Owl, North Dakota is a very small town. With less than 1,000 inhabitants, everyone seems to know everyone. It is 1983, and the old men meet for coffee and nostalgia, and the young men meet for beer, reliving football glory days. Just six months before a devastating storm hits this sleepy burg, readers of Chuck Klosterman's wonderful debut work of fiction are introduced to three Owl citizens: Mitch, Julia and Horace. Despite the apparent lack of excitement in Owl, these three, and their friends and family, lead interesting and compelling lives, deftly rendered by Klosterman.

Mitch Hrlicka is a high school football player in Owl. He is smart and introspective, a bit more thoughtful than most of his friends but still a typical teenage boy in many ways. He fantasizes about killing his sleazy but intellectually provocative English teacher (Mr. Laidlaw, who is also his football coach, has impregnated at least two of his students and has assigned Orwell's 1984 to the entire school), and he fantasizes about the outcome of a fight between the school’s two loosest canons. He disdains popular music, and his bedroom is devoid of personal objects. He is totally different from and yet completely the same as all the other kids in Owl.

Julia Rabia just moved to Owl from the big city, accepting a teaching position. At 23, she is not quite over her college party days and finds herself drinking away her loneliness and mild depression in Owl's many bars every night. Because she is new to town and single, she is the most attractive woman to Owl's unmarried men, and they all hope she will go out with them (to see E.T. before the town's local movie theater is scheduled to shut down). But it is the enigmatic Vance Druid, a famous football has-been, who catches her eye. Their courting is both hilarious and sad as they try to navigate a situation they seem incapable of handling normally.

Horace Jones has lived in Owl all of his 73 years. He and his cronies meet every afternoon for coffee, conversing about the weather, local football and the wars they fought or didn't fight in. A widower, Horace is content and serene, though he misses his wife. He occupies his time with friends, the farm and nonfiction. Horace though has two dark secrets he has shared with no one. He represents the full life lived in Owl, while Mitch is the town's young man full of potential and Julia is the outsider slowly becoming a full member of the community.

DOWNTOWN OWL is a funny book and yet still quite serious, focusing on identity and opportunity, survival (literal and figurative) and propriety. While everyone in Owl is concerned with appearances and maintaining the status quo, they all live rich, complex and surprising inner lives. Klosterman proves and disproves all the conventional wisdom about small towns and still manages to give readers universal themes.

The characters in this well-written book are likable, quirky and real without being two-dimensional. As witty and clever as DOWNTOWN OWL is, however, it is also heartbreaking. Despite its emotional heft, it is easy to devour in a long cold winter night or two, hunkered down like the citizens of Owl themselves. It is best though (for reasons that won't be mentioned here) not to read it on a windy night.

◆ Given problem 1:
Could you duplicate the passage of the DOWNTOWN OWL review that begins at the words "Owl, North Dakota" and stops after "rendered by Klosterman."?
◆ Given problem 2:
In the records, will you reproduce only the lines from the one that has "Given: Click the R-Zero spell images credit" through the one that has "Looking at the screenshot, I should click(x=561, y=341).", swapping "credit" for "attribution" and leaving everything else unchanged?

◆ Supplied records:
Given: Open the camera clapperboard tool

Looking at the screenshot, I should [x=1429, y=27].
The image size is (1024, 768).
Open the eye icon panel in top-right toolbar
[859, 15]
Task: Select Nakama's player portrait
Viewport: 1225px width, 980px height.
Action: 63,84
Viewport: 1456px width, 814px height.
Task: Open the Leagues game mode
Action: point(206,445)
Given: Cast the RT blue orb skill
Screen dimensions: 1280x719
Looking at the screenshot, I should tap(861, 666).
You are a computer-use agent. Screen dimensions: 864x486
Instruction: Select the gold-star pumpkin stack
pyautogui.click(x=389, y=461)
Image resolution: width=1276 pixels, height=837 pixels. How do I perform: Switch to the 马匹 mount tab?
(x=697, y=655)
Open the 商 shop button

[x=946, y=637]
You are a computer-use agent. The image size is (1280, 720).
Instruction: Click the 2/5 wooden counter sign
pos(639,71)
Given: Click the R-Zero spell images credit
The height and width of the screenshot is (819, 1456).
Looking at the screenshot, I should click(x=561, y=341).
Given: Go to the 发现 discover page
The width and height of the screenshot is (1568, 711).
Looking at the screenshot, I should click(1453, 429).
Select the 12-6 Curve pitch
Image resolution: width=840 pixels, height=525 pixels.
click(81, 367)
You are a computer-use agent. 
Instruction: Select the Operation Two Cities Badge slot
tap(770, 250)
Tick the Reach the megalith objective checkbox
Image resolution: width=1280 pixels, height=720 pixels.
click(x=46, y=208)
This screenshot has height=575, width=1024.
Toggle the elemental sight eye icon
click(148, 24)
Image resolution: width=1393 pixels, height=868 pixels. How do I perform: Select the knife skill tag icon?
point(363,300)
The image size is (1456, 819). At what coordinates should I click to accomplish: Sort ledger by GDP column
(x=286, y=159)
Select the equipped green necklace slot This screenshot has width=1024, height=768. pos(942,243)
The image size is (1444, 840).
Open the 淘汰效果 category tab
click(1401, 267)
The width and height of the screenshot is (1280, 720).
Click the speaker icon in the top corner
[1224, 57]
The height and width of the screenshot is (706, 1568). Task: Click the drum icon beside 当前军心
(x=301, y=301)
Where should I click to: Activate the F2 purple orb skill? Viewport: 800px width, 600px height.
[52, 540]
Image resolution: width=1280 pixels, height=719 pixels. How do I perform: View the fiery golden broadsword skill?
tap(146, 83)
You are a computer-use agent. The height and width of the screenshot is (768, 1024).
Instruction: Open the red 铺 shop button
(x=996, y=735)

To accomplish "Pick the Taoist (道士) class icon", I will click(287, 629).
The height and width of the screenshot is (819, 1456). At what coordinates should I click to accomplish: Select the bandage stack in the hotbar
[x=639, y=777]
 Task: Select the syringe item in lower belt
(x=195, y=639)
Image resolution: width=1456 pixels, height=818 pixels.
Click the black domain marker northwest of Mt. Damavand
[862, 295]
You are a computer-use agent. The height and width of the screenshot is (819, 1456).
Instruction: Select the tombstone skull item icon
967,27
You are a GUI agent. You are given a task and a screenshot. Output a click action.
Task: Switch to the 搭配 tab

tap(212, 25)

◆ Expected answer 1:
Owl, North Dakota is a very small town. With less than 1,000 inhabitants, everyone seems to know everyone. It is 1983, and the old men meet for coffee and nostalgia, and the young men meet for beer, reliving football glory days. Just six months before a devastating storm hits this sleepy burg, readers of Chuck Klosterman's wonderful debut work of fiction are introduced to three Owl citizens: Mitch, Julia and Horace. Despite the apparent lack of excitement in Owl, these three, and their friends and family, lead interesting and compelling lives, deftly rendered by Klosterman.

◆ Expected answer 2:
Given: Click the R-Zero spell images attribution
The height and width of the screenshot is (819, 1456).
Looking at the screenshot, I should click(x=561, y=341).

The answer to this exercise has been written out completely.